[SUPPLIED TEXT]
• • • •
Alright, fuck it, @eellww.
I'm going to quote the parts of your very long post I take issue with. Buckle in.
Indeed, their rights are no more important than anyone else's but neither are they less than. In a country where we all have the right to safety, housing, education, access to healthcare, right to work, right to being treated with dignity and respect and to not be discriminated against including being harrassed, bullied, attacked verbally and physically, sexually assaulted and murdered trans people are attacked on all fronts.
Nobody here is saying trans people's rights are "less than". But we are going to need you to provide some evidence, from a reputable and non-biased source, that the rights you refer to above are being "attacked on all fronts".
Let's take murder as the most extreme example. The number of trans murder victims in the UK is less than one per year on average over the last 15 years or so. In most cases, there is no evidence that the motive for the murder has anything to do with their transgender identity, and indeed in one case the victim was murdered by another trans person.
According to the latest census data, around 1 in every 250 people in England and Wales identifies as transgender.
Source: https://www.spectator.co.uk/article/did-stonewall-invent-300000-non-existent-trans-people/
In the year ending March 2022 there were 696 homicide victims in England and Wales.
Source: https://www.ons.gov.uk/peoplepopulationandcommunity/crimeandjustice/articles/homicideinenglandandwales/march2022#:~:text=Compared%20with%20most%20other%20crimes,the%20year%20ending%20March%202022.
So it doesn't in fact seem like trans people are more likely to be murdered than anyone else; if anything, less so.
As for harassment and bullying, the problem we have is that any statistics recorded are inherently unreliable. Trans people are encouraged to report even minor incidents such as "misgendering" or "transphobic stickering" in order to build up a body of evidence of hatred towards transgender people. By constrast, millions of women who deal with this stuff every day of their lives don't bother to report it because they know nothing will be done.
This DOES NOT take away from the struggles that any other protected group faces.
Actually, it does, when we are told that women can no longer have their own single sex spaces, services and care, which are particularly important to certain categories of vulnerable women such as rape survivors, disabled women and women from religious minorities, because this would be exclusionary towards trans women. Time and time again, we see the wishes of trans women being explicitly prioritised over the needs of natal women.
Nowhere is this clearer than in the case of access to single sex rape counselling.
https://unherd.com/2022/07/why-im-suing-survivors-network/
This is the reason why JK Rowling was moved to set up Beira's Place, a single sex rape crisis centre for female survivors only. This new centre takes nothing away from existing services which include trans women. If anything it will relieve pressure on those services. It also does not exclude trans people: it is inclusive of female survivors of any or no gender identity, including those who identify as trans men or non binary. It does not even take any money from the public purse, having not been registered as a charity, precisely to avoid political interference with its policies, and so is not even eligible for gift aid on donations.
And yet trans activists are throwing their toys out of the pram and threatening to sue JK Rowling, trying to have it shut down, and plotting about how to gain access for biological males under false pretences.
• • • •
(Dataset records)

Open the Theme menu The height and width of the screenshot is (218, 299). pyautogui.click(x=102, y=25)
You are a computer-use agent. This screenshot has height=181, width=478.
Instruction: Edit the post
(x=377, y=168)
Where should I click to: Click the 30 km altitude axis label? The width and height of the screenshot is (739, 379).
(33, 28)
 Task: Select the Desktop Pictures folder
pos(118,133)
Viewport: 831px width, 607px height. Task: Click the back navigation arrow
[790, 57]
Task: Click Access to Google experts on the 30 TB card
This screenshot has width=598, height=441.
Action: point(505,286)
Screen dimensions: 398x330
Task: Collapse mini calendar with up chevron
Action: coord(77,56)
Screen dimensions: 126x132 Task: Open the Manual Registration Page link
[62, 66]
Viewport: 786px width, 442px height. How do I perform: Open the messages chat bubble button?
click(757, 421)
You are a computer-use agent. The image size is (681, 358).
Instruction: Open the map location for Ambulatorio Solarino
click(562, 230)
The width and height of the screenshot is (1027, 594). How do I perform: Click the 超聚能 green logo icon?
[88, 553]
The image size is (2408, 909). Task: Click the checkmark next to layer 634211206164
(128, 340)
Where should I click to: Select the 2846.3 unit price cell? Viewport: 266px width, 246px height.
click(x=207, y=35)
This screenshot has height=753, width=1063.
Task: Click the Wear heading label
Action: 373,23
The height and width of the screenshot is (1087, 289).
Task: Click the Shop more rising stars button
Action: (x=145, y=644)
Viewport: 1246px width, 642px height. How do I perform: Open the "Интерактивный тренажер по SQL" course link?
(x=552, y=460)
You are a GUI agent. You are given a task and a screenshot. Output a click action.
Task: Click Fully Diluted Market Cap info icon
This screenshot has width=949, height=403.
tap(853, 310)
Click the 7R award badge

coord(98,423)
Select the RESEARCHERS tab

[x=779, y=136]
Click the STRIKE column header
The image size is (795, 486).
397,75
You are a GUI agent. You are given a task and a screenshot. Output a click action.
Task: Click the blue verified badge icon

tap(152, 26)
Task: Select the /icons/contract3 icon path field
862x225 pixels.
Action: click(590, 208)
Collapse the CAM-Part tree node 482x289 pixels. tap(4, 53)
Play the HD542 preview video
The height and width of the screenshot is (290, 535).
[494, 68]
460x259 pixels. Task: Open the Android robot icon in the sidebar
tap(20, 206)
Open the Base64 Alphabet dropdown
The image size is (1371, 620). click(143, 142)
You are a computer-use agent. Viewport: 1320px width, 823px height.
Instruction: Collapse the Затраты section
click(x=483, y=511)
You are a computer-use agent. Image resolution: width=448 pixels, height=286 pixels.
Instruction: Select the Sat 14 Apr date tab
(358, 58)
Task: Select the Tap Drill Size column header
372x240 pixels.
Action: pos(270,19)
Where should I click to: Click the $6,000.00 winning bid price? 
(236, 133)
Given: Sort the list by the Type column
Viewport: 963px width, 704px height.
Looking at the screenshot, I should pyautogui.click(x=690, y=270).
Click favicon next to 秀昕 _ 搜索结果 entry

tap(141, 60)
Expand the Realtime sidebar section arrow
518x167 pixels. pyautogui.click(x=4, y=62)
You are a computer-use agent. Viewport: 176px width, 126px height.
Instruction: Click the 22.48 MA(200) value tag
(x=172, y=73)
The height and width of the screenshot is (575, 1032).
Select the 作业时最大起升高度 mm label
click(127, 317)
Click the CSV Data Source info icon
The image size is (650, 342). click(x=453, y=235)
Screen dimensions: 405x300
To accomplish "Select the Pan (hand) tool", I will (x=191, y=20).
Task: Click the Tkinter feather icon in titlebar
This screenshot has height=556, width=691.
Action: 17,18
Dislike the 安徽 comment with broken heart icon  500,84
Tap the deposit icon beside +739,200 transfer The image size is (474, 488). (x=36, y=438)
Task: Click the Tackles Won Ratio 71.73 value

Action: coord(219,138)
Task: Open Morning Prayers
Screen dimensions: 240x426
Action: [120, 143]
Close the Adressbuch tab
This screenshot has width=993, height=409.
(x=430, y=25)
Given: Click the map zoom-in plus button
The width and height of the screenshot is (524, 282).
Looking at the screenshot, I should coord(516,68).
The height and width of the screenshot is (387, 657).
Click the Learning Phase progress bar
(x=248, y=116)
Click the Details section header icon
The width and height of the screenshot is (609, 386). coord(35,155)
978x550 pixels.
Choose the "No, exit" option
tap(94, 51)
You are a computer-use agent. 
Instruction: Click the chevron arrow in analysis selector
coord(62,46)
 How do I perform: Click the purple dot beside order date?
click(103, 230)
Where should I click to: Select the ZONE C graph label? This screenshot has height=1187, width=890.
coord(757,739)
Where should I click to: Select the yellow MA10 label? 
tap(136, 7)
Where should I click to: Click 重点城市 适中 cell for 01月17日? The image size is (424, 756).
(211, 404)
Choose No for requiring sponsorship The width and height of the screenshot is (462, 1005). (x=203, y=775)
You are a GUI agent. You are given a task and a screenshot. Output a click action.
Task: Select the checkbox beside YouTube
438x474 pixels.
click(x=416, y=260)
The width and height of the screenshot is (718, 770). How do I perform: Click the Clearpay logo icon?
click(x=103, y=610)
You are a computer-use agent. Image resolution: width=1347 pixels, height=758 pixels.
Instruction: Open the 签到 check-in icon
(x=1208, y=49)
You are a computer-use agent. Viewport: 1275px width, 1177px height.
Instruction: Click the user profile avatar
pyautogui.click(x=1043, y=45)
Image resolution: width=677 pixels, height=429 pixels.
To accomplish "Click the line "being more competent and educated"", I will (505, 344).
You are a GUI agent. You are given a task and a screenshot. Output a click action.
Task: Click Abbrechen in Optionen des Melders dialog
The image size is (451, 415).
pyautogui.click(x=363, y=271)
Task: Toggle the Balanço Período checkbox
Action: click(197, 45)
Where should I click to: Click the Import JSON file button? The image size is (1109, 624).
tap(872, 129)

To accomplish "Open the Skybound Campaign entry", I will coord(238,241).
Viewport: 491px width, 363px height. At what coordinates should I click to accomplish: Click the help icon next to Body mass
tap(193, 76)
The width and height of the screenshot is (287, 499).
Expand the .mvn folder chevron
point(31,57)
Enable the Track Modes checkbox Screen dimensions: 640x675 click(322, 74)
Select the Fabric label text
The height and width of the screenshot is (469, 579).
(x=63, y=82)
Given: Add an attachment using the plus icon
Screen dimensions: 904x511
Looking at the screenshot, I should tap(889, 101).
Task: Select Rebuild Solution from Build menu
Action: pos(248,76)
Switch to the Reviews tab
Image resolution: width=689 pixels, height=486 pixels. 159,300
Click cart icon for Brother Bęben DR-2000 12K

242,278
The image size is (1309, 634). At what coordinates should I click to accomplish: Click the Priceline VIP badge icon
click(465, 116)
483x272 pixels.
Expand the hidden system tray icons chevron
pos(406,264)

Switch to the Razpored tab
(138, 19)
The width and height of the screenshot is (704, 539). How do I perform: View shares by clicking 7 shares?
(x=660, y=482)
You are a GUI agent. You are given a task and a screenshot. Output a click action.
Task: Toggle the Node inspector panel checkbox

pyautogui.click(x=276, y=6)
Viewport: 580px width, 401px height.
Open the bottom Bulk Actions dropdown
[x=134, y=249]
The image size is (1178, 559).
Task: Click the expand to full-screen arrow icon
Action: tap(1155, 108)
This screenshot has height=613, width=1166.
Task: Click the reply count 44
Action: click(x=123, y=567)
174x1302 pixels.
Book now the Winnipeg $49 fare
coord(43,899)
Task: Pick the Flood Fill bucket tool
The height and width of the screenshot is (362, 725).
• • • •
[EXERCISE DESCRIPTION]
Do the following statements agree with the post? For each, answer yes or no and quote the words of the post that decide it.
(a) The post says Beira's Place is registered as a charity.
(b) The post gives 696 as the number of homicide victims in England and Wales in the year ending March 2022.
(c) The post says Beira's Place excludes survivors who identify as trans men.

[THE ANSWER]
(a) No: "having not been registered as a charity"
(b) Yes: "In the year ending March 2022 there were 696 homicide victims in England and Wales."
(c) No: "it is inclusive of female survivors of any or no gender identity, including those who identify as trans men or non binary"